▶ [Assignment]: Once the line with "You are a GUI" is found in the data, output it and each following line exactly, up to and including the line with "This screenshot has height=521, width=1568.", and nothing before or after.

▶ [Records for processing]:
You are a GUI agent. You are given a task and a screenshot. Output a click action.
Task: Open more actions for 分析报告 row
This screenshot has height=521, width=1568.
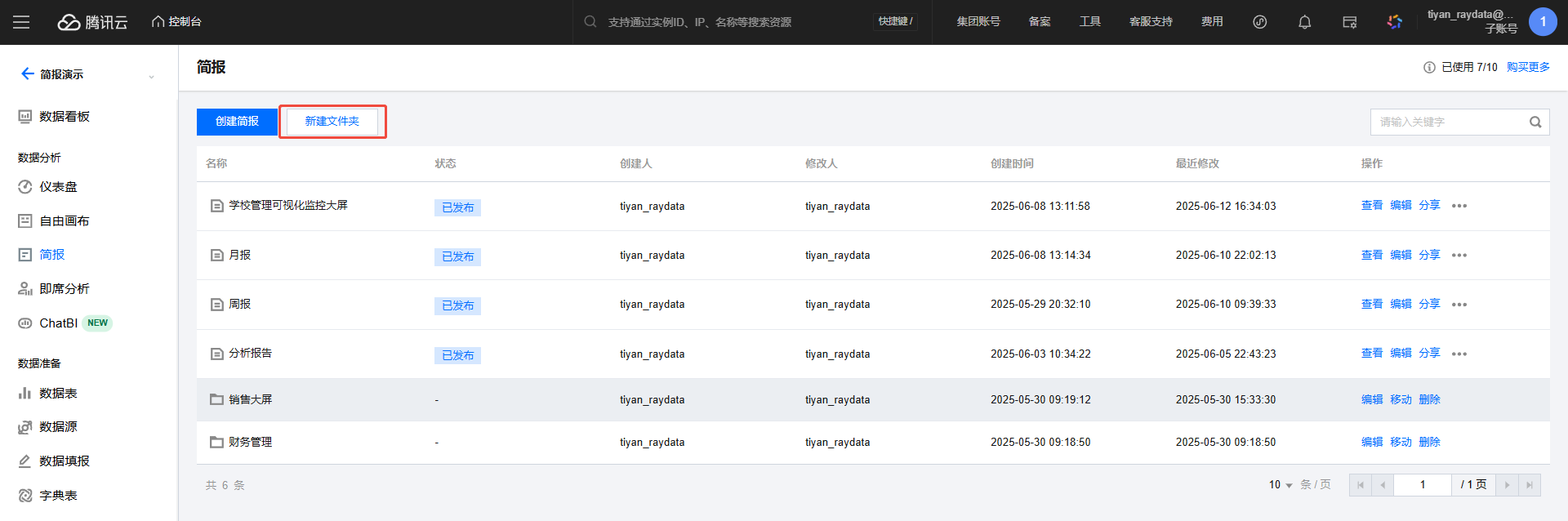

* * *

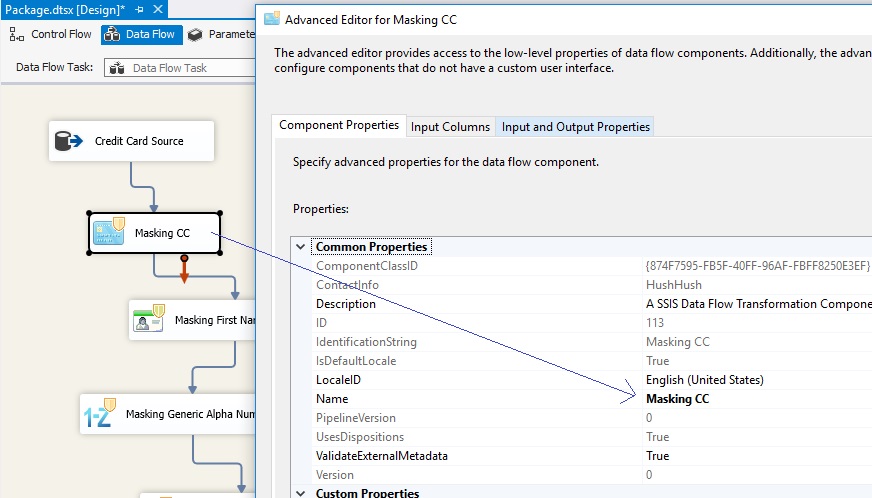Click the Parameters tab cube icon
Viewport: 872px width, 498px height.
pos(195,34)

▶ [Solution to the exercise]:
You are a GUI agent. You are given a task and a screenshot. Output a click action.
Task: Open more actions for 分析报告 row
This screenshot has height=521, width=1568.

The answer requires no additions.